I owe a debt of kindness to all living beings. Up in the night to take the flood, I had been reading Goatwalking anyway, but after, on going to bed, concluded what never before occurred, that I desire psychoanalysis to put some understanding on all the mythologies I make of the events of my life. I can think of 50 things I am guilty of, most of which I review practically daily, but never speak, hence do not know their power over me, but almost none of the other sort.
Corbett says in Free and Easy Wandering that women are superior to men in identifying with the herd. This is a positive completely and is what starts this thought off in the building of relationships for survival. What really gets me On Killing and Eating Your Friends is Corbett's tale of the end of his dog Puck, a sheep/cow dog of 15 years service who became arthritic so much...well you know what happens if you have seen it. I have seen it, notably twice, with our two old weathered wise black chows, Jogger and Blessing. We got Blessing to keep Jogger company in his age. He had been a watchdog for gangs in our neighborhood, tied with a chain, and bred several times. I met his owner once over this saga because Jogger kept escaping and coming to us, three separate times, until finally events conspired with our help to keep him. The point is not how he eventually died, a long tale, but how his lifelong devotion to his mistress transformed her life. But she, to be fair, has spent many days and nights with the lonely and afflicted comforting them in death, singing, hand holding. Woman know the heart, Corbett says.
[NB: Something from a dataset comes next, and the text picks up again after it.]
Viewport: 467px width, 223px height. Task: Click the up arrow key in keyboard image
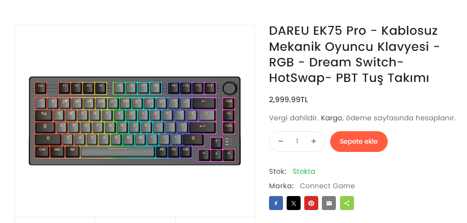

The night before he went Jogger barked on his heated cushioned bed on the porch for hours, it was March, the same bark he greeted her with. Several hours before he left she was seated beside him with her hands on his heart, singing. And she was still there when he died.
I had my chance with Blessing, who choose to be with us from the first time we saw her litter at 8 weeks. Over her 14 years I was not always the friend I was at the end. She got some kind of infection of the head, swelling, from a mockingbird peck we think, and had three surgeries with MRIs to no avail over two years. She began to get seizures from this. I nursed her through 40 of these. She would begin to tremble and quake and I would put my hands on her and tell her I loved her and that it would pass and she would be OK. I got to know these really well. She would come up to me from her rug before them sometimes, feeling the electrical discharge and we would wait it out together. Eventually she couldn't walk without slipping on the polished concrete floor because her nails had gotten so long just from not walking. I put rugs everywhere inside then. She was blind completely in one eye and partly in another so I put night lights up for night vision. When she had to go out she would make a little woof and I would guide her to the door and wait till she would come back in at night. She spent the last night out in a favorite place on the walk, it was a warm March night. I was out before 6 and she smiled at me, but I didn't do what my wife had and sit with her. Then she was gone.
Corbett tells of Puck's last except they were in the wild. He shot him at the base of the skull, "pressed my hand against his body and waited for the spasms and muscular twitching to pass," (46) so he got to know his last moment. I don't think his or my efforts were enough. I think my wife's were. I long to find and give this compassion and comfort for all the living.